— Task item —
Once you find the line below that has "1400x654 pixels.", output it and every line after it exactly, stopping after the line that has "Viewport: 556px width, 523px height.", with no pictures.

**** Data provided

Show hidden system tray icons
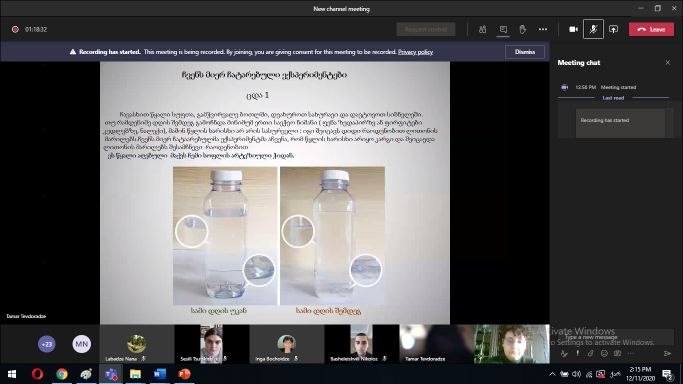The width and height of the screenshot is (683, 384). (552, 374)
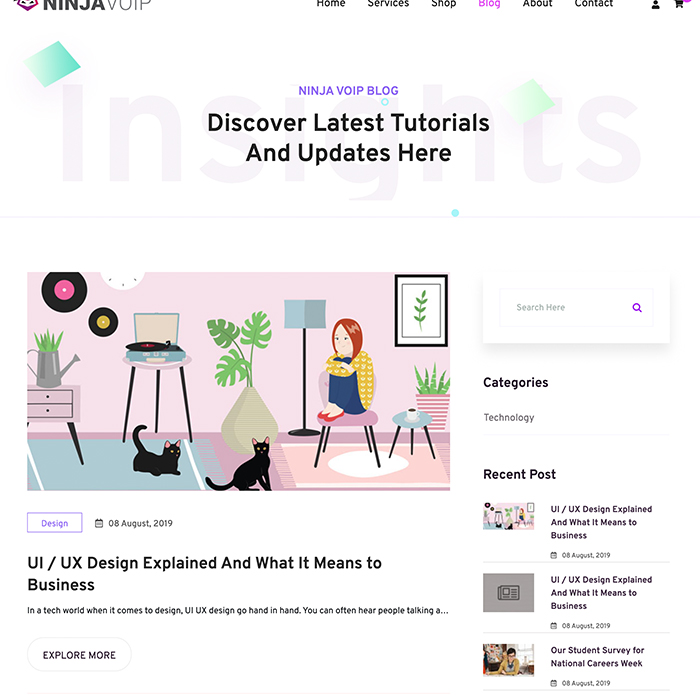Open the shopping cart icon

(679, 4)
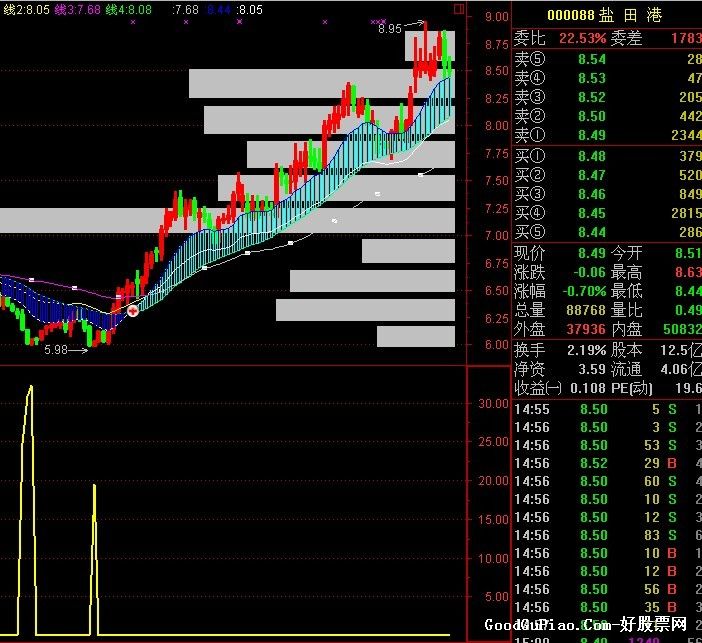Select the 8.95 high price label
Image resolution: width=702 pixels, height=643 pixels.
[390, 29]
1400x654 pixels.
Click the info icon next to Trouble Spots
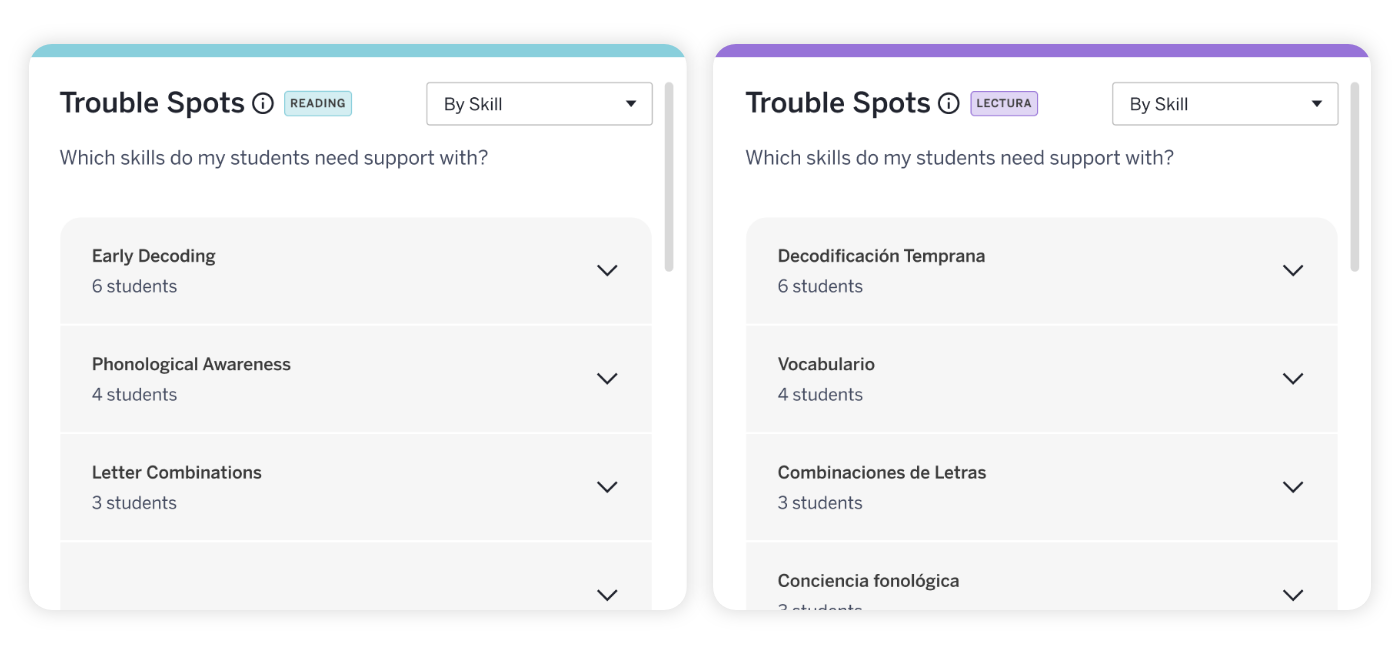tap(261, 103)
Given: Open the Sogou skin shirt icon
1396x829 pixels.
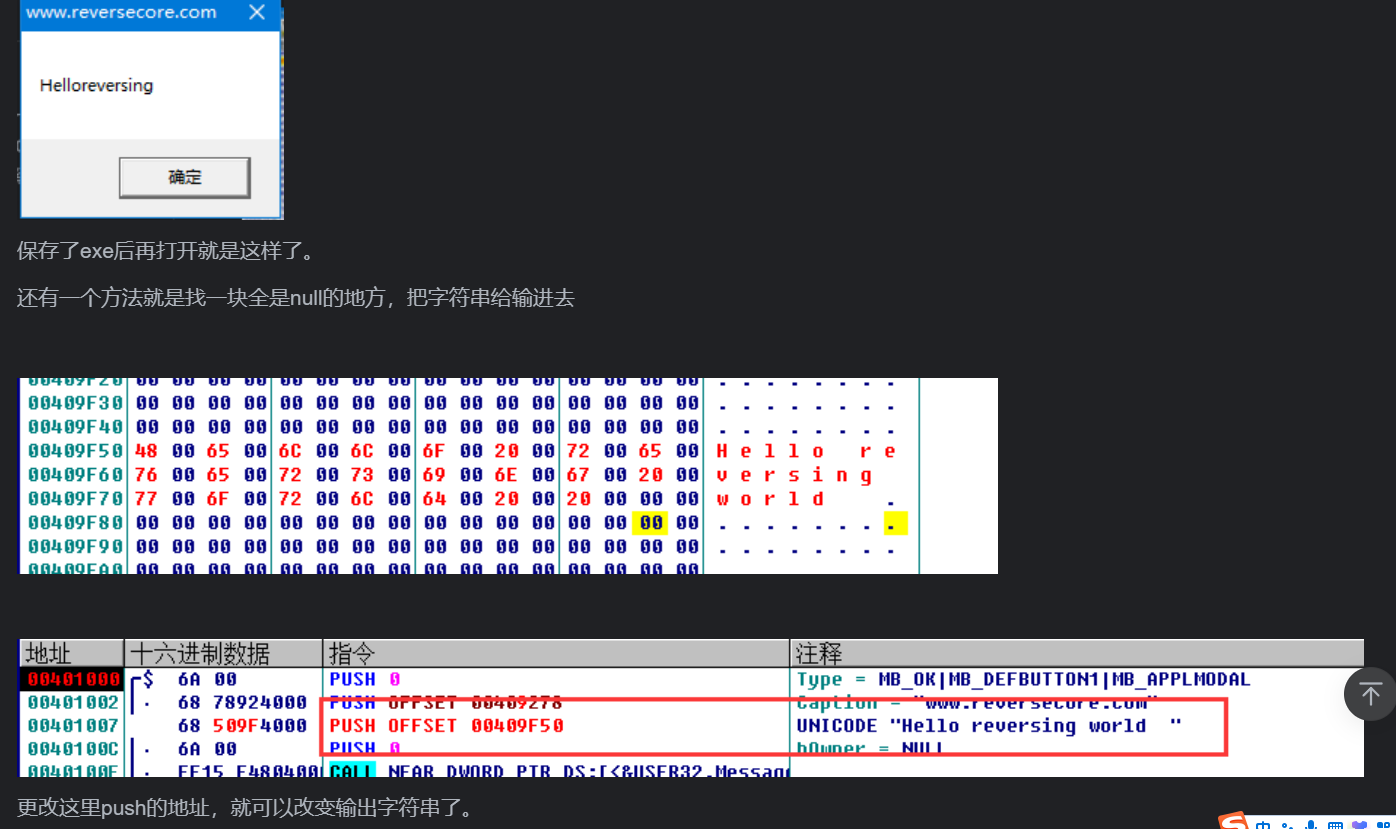Looking at the screenshot, I should (1359, 825).
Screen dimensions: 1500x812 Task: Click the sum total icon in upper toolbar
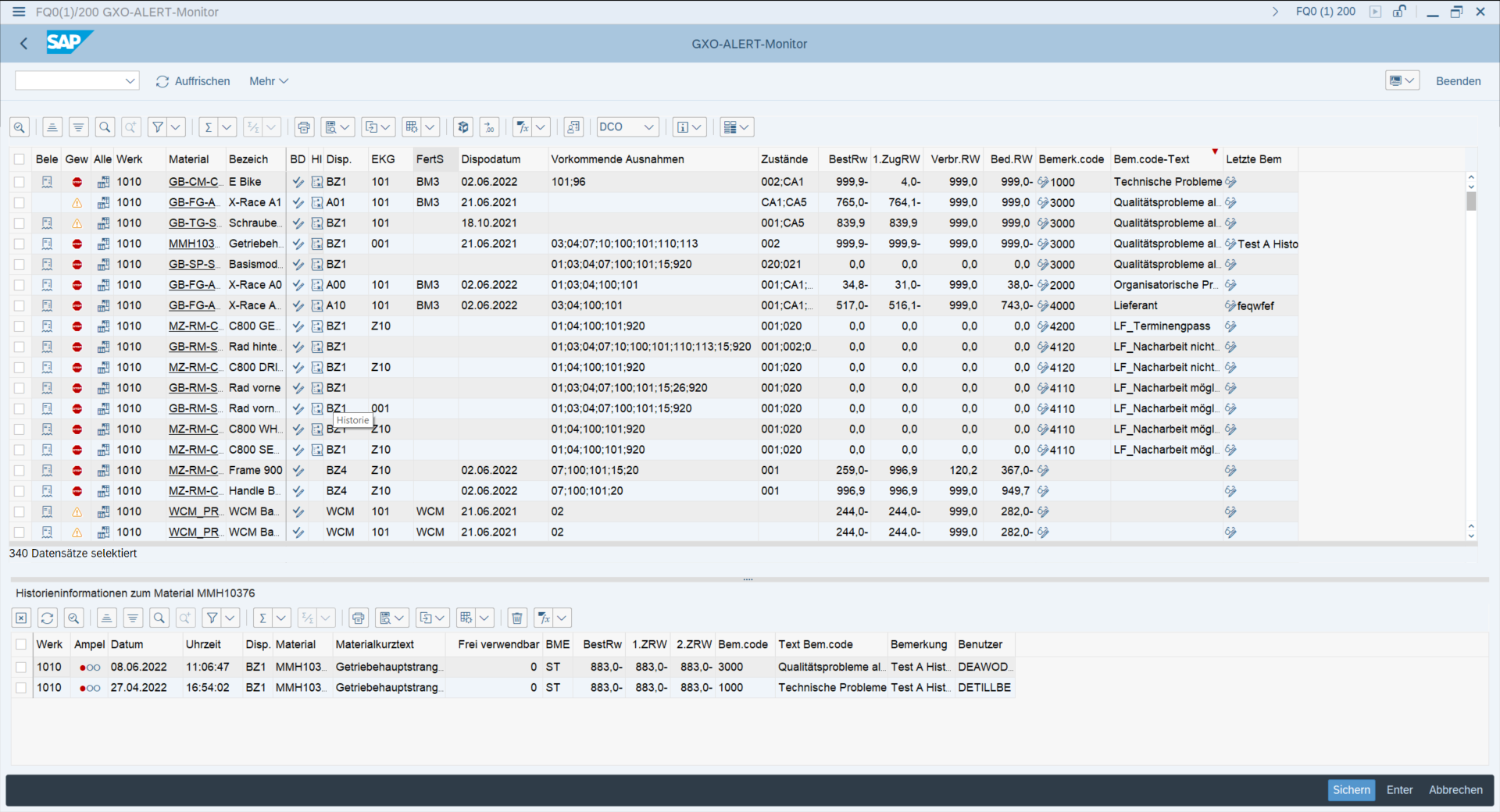(x=208, y=127)
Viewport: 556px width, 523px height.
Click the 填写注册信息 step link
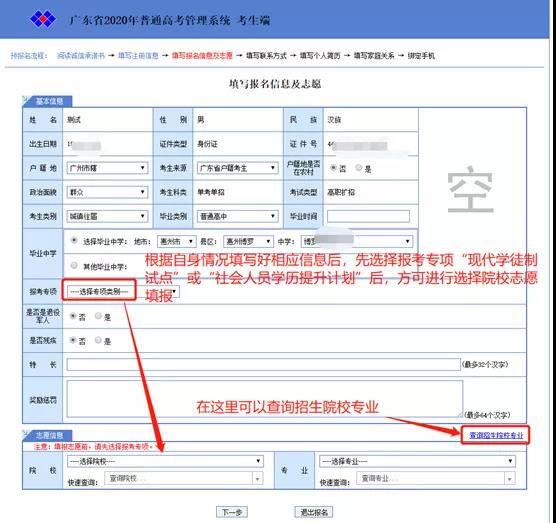(138, 56)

********

— Answer section —
1400x654 pixels.
Click the info icon next to Trouble Spots
tap(261, 103)
Given: Open the Sogou skin shirt icon
1396x829 pixels.
Looking at the screenshot, I should (1359, 825).
Screen dimensions: 1500x812 Task: Click the sum total icon in upper toolbar
(x=208, y=127)
Viewport: 556px width, 523px height.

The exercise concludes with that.